START Input records

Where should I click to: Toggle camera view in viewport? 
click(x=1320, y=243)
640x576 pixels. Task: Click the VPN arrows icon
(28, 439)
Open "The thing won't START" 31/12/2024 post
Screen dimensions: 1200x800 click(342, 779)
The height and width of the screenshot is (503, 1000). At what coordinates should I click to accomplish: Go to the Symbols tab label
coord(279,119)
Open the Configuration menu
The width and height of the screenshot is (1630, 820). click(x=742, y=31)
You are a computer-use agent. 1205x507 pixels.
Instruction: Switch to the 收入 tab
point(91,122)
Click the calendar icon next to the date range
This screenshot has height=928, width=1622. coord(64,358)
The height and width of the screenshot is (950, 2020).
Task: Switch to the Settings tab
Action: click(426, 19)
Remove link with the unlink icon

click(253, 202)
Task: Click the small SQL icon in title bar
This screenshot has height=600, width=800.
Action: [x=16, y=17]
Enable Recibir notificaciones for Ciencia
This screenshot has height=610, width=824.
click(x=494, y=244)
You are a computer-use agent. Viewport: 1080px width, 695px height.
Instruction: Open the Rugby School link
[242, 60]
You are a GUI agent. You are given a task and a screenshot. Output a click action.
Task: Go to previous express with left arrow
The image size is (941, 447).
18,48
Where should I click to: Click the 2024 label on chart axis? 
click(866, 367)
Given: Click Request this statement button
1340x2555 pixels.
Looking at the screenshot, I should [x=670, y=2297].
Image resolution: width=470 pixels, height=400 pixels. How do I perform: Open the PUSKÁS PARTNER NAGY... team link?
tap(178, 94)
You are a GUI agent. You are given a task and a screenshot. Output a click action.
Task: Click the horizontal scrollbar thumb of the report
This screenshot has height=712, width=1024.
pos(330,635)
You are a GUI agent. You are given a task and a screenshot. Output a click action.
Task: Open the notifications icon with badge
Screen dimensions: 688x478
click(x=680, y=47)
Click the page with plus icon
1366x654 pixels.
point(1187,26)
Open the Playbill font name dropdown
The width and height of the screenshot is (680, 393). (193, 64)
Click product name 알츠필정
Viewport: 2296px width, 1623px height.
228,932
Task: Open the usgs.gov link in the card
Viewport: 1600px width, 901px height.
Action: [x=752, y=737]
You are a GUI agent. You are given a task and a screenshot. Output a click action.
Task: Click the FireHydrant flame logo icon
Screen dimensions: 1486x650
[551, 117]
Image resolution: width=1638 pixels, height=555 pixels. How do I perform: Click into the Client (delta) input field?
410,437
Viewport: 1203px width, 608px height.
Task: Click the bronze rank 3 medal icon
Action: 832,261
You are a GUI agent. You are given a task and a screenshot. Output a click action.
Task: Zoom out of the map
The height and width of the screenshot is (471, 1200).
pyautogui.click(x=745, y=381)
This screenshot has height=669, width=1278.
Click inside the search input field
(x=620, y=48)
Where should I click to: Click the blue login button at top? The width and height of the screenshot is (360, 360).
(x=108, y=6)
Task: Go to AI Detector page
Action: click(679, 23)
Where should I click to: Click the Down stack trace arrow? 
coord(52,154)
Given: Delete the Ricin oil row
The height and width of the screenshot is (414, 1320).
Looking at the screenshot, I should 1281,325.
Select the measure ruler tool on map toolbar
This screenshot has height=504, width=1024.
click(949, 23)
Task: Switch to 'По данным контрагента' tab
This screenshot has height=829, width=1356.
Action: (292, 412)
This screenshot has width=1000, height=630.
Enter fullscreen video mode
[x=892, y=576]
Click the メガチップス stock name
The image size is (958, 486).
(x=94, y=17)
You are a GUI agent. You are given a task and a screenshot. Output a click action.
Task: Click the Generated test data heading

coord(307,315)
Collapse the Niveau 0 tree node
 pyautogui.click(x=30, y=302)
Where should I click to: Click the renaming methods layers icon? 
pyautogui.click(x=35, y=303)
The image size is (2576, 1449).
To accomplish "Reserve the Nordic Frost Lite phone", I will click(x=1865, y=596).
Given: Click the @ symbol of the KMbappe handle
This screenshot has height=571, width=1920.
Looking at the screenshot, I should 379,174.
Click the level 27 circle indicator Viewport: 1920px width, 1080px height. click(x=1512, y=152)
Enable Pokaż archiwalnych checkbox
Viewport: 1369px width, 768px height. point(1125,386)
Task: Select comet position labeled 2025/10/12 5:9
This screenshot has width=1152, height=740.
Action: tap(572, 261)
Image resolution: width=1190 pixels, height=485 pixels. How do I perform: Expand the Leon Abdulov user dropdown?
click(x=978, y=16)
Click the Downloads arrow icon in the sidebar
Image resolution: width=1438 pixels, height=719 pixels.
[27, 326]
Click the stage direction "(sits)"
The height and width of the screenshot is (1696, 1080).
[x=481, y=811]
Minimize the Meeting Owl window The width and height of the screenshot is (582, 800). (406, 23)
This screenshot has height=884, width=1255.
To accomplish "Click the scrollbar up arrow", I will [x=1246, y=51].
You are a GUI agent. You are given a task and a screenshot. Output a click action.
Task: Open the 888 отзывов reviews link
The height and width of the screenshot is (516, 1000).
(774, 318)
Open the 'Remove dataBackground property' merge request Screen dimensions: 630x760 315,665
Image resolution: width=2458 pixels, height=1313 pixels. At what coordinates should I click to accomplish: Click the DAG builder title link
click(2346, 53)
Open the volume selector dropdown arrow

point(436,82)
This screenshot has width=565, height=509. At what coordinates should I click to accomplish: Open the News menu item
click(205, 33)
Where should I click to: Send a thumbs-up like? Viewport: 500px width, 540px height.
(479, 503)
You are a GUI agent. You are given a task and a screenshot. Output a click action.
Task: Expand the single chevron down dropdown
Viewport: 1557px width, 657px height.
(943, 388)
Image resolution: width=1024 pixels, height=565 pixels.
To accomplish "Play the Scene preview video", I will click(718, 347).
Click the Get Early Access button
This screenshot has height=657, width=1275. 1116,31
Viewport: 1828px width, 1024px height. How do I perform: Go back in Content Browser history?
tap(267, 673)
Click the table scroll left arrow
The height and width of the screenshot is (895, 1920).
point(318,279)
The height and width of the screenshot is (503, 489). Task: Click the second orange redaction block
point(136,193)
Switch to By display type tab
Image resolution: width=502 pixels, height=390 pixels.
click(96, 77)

END Input records

__Direction__.
Pull out every line of the records that contains the word "Expand", and copy each one in full.

__Solution to the problem__.
Image resolution: width=1190 pixels, height=485 pixels. How do I perform: Expand the Leon Abdulov user dropdown?
Task: Expand the single chevron down dropdown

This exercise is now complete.